Re: [Nbd] [PATCH v3 4/5] doc: Propose STRUCTURED_REPLY extension

To: Alex Bligh <alex@...872...>
Cc: "nbd-general@lists.sourceforge.net" <nbd-general@lists.sourceforge.net>, Wouter Verhelst <w@...112...>
Subject: Re: [Nbd] [PATCH v3 4/5] doc: Propose STRUCTURED_REPLY extension
From: Eric Blake <eblake@...696...>
Date: Thu, 31 Mar 2016 08:51:18 -0600
Message-id: <56FD3966.5010307@...696...>
In-reply-to: <A6C62F41-19EF-4C8A-AC3F-031903A0F9F3@...872...>
References: <1459404384-5258-1-git-send-email-eblake@...696...> <1459404384-5258-5-git-send-email-eblake@...696...> <A6C62F41-19EF-4C8A-AC3F-031903A0F9F3@...872...>
On 03/31/2016 05:23 AM, Alex Bligh wrote:
> Eric,
> 
> We're getting there! I'm only going to comment on this one rather than
> the 'final form' patch, so we get this one right to start off with.

Agreed.

> 
> On 31 Mar 2016, at 07:06, Eric Blake <eblake@...696...> wrote:
>> ### Transmission
>>
>> There are two message types in the transmission phase: the request,
>> -and the reply.  The phase consists of a series of transactions, where
>> -the client submits requests and the server sends corresponding
>> -replies, with a single reply message per request, and continues until
>> -either side closes the connection.
>> +and the simple reply.
> 
> 
> But if this describes transmissions in general, shouldn't this be
> "the request, and the reply; the reply may be either a simple
> reply or a structured reply (for which is permissible under
> which circumstances, see below)"

Maybe I just bite the bullet and call out three message types, but then
add the caveat that the third type is experimental. I'll play with the
idea for how to best call out the forward reference, while still making
it obvious that normative implementations do not have to worry about it yet.
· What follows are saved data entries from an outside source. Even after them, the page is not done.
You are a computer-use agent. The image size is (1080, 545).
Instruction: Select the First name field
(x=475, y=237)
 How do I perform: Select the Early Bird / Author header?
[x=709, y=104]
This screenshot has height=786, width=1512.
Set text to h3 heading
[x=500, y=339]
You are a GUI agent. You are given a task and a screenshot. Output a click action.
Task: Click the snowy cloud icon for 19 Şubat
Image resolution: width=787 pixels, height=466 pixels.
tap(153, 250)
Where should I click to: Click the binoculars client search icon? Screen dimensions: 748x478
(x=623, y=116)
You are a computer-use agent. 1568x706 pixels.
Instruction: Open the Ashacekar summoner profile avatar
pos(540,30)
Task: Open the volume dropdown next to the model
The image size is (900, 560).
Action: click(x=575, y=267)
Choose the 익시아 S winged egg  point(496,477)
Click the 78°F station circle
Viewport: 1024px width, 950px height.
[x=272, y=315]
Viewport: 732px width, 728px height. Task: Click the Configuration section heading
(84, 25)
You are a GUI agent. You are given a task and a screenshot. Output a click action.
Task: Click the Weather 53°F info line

>> -The server replies with:
>> +[option #A1 - only replies with payload are affected]
>> +The simple reply message MUST be sent by the server in response to a
>> +request that requires no data payload.
> 
> Well that's *definitely* wrong (even if I wrote it!) as it implies
> that if structured replies have been negotiated, you must still
> send a simple reply if the result is an error. That can't be right!
> I think you (I?) mean "in response to a request that never returns
> a data payload".

Indeed, my wording isn't quite right.  I'm starting to favor option #2
rather than #1, so maybe we don't need to try any harder on the wording
here, but I am trying to convey that "if a request never requires data
in its reply (which covers all existing requests except CMD_READ at the
current time), then for back-compat reasons those requests must continue
to use simple replies for both success and error even when structured
replies are negotiated".

But having written that, I still see two variations within both option 1
and option 2:

- if a request has any mode that requires data in its reply, then ALL
replies to that request must be structured

- a reply that includes data MUST use a structured reply, but a request
(other than NBD_CMD_READ) can still have a simple reply in cases where
no data is required (such as when reporting an error like EINVAL on
improper flags

That is, Option #A1, #A2, and #A3 were concerned about what
NBD_CMD_WRITE can reply, while my two variations are concerned about
what NBD_CMD_GET_LBA_STATUS can reply (I still think, for back-compat
reasons, the NBD_CMD_READ must be special-cased, and be all-or-none with
structured replies, even when reporting an error like EINVAL for an
unrecognized flag).

If we go with option #A1 (CMD_WRITE never uses structured), then the
parallel argument is that commands with possibility of data must never
use simple.  If we go with option #A2 (CMD_WRITE may use structured),
then (other than CMD_READ), it makes a bit more sense to allow a simple
reply if the server is sending an error without data (then again, the
whole notion of the structured error with UTF-8 human-readable string
makes it less likely that we'd even have a reason to reply without data).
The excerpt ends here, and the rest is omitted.